Collected data entries
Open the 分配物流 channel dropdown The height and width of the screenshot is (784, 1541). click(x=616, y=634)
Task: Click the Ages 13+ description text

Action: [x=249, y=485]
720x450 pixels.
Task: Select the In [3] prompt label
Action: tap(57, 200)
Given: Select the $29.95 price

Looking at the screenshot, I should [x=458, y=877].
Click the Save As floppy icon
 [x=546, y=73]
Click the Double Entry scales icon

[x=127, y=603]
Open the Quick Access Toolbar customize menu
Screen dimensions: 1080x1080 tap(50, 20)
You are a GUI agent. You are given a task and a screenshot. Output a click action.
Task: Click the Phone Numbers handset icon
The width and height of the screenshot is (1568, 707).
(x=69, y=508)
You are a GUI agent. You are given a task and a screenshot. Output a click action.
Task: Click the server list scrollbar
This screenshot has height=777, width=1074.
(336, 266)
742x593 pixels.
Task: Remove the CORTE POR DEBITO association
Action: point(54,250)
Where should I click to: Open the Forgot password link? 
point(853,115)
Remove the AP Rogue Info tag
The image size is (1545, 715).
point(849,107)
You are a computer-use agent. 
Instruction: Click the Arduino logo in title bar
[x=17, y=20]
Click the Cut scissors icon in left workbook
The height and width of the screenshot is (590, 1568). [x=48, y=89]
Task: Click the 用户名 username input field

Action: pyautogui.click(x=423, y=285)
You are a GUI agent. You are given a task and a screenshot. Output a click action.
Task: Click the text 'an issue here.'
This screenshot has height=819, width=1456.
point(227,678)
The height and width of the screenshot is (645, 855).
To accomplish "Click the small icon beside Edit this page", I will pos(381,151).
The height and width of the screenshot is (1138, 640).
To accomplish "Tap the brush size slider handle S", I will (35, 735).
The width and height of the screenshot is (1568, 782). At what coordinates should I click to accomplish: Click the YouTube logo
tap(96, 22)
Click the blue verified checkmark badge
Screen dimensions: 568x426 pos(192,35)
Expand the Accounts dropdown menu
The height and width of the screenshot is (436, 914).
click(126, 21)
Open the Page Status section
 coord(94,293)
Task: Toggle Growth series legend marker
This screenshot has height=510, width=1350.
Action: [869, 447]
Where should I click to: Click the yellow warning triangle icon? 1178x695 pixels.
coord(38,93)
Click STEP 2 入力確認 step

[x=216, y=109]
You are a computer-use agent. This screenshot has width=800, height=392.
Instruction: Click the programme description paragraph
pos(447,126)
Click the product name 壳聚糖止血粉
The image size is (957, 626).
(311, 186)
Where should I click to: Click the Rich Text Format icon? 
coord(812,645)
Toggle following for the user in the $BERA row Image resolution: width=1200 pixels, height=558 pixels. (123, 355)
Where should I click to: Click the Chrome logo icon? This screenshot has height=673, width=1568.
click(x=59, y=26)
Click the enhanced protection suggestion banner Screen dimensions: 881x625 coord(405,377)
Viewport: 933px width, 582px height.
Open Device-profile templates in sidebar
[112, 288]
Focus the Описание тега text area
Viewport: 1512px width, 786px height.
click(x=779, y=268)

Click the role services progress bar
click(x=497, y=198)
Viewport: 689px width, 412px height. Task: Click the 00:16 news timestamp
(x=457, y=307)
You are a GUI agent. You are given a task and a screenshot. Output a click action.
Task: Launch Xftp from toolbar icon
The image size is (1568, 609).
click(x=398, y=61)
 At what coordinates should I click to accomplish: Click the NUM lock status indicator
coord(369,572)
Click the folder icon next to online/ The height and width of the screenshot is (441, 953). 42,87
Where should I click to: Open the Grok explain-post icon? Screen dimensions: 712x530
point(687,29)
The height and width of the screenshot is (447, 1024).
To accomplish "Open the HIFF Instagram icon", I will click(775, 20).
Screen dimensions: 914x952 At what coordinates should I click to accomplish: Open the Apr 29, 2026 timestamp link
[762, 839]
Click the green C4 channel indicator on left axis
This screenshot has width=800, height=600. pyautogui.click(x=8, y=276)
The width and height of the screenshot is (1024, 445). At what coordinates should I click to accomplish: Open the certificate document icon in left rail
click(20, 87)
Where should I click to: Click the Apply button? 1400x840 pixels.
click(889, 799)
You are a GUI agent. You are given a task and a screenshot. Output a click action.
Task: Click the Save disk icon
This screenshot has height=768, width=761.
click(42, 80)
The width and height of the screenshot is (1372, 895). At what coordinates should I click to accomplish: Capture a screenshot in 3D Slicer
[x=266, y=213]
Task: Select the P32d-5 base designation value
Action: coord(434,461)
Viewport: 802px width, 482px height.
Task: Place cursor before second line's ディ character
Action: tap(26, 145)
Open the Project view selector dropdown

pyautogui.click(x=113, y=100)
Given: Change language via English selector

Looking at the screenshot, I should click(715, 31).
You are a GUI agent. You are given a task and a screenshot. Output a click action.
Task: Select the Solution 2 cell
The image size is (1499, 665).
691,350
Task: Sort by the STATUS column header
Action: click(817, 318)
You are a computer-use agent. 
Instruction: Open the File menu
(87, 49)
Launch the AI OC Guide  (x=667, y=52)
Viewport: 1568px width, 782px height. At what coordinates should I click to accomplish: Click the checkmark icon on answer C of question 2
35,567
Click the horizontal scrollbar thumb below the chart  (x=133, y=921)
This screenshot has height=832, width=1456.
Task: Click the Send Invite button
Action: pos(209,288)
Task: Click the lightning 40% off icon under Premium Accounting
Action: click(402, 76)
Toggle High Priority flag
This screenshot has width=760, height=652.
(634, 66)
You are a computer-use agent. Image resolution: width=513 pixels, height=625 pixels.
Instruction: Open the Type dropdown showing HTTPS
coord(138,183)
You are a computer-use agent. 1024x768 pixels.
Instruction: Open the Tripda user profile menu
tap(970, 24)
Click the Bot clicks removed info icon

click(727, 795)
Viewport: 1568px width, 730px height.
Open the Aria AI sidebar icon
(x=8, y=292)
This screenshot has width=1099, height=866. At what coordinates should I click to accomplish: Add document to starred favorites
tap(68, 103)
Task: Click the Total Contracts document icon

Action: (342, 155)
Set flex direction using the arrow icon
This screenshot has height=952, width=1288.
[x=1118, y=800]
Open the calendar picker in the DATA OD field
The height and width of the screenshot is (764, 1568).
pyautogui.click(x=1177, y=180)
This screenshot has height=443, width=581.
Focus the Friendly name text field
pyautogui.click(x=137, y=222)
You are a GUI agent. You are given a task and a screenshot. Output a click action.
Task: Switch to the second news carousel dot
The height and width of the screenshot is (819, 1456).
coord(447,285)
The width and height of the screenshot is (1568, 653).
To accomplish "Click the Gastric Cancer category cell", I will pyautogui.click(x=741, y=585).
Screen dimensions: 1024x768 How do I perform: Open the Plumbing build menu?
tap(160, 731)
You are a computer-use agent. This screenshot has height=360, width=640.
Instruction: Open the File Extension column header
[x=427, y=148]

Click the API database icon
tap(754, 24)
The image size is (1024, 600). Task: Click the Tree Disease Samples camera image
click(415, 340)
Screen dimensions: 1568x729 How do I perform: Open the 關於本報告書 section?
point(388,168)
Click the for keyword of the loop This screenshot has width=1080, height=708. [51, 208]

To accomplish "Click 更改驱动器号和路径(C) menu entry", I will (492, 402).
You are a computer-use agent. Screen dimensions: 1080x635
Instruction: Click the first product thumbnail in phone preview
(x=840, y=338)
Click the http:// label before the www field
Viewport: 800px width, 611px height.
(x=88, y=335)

Work to do =
Copy out verbatim the rows from the line containing "Click the Save As floppy icon" through the line containing "Screen dimensions: 1080x1080 tap(50, 20)", both lines included.

The response =
Click the Save As floppy icon
 [x=546, y=73]
Click the Double Entry scales icon

[x=127, y=603]
Open the Quick Access Toolbar customize menu
Screen dimensions: 1080x1080 tap(50, 20)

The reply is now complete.